Tu comprends que, dans un pareil état, mes coursiers, non, mes élèves oisifs ont oublié ma voix. Voici un nouveau malheur qui me tombe sur la tête. C’est toujours l’Université, notre bonne mère, qui me poursuit. Ordre est venu d’opter entre l’emploi de maître de conférences dans les institutions libres, et le titre de membre de l’Université. Mon choix serait vite fait, car je ne tiens guère à conserver le haillon qui me reste de ma triste robe. Mais il faudrait, si je donne ma démission, payer les trois ans de pension à l’Ecole normale. J’essaie de négocier en ce moment, leur représentant que je ne suis titulaire d’aucune chaire, que je ne touche aucun traitement, que je suis en congé sur des attestations de médecin, qu’il faut bien que je gagne ma vie si je veux vivre, etc. Je désespère de gagner ma cause.
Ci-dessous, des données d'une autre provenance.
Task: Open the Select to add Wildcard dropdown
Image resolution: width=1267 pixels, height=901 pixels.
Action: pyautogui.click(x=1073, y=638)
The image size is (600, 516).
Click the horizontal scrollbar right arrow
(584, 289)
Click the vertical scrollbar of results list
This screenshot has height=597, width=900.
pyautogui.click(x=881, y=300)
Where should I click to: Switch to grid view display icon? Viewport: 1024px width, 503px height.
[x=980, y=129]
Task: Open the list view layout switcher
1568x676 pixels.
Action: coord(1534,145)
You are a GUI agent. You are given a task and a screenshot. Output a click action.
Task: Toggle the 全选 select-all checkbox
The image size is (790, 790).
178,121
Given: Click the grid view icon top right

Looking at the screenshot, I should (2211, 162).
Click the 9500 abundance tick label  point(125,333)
Il paraît qu’on veut faire rentrer dans le giron inhospitalier tous ceux qui s’y sont trouvés mal, et ont préféré la liberté sur la montagne (Sainte-Geneviève). Mais, quoi qu’il arrive, j’en jure par les dieux immortels, je ne rentrerai pas.

Mon Tite-Live est fini depuis un mois. Je n’ai pas encore osé le relire. M. Guillaume me promet son Ménandre, j’y trouverai les meilleurs conseils possibles, c’est-à-dire un modèle heureux. Tout ce que je puis te dire, c’est que j’ai mis six mois à faire mon bouquin, et tu sais que je travaille un bon nombre d’heures par jour. Je suis toujours des cours d’histoire naturelle, et, en tisonnant mon feu, je fais le plan de cette psychologie dont je t’ai tant parlé et à laquelle je travaille depuis trois ans.


Car que faire en un gîte à moins que l’on ne songe ?


Tu as le soleil, la famille. Autour de moi, les choses sont noires ou grises. C’est pourquoi j’essaie de vivre en dedans. Cela est plus vrai que tu ne penses. Je travaille plus pour occuper le présent que pour préparer l’avenir. Mon travail vaut-il quelque chose ? J’en doute. Mais je sais bien qu’il m’est un remède contre mon ennui.

J’ai lu Macaulay, que j’admire infiniment. Merci de cette idée. J’espère que tu me répondras plus longuement que tu n’as fait ; et, sur ce, je te serre la main, te souhaitant pour tout l’hiver « ton rosier fleuri. »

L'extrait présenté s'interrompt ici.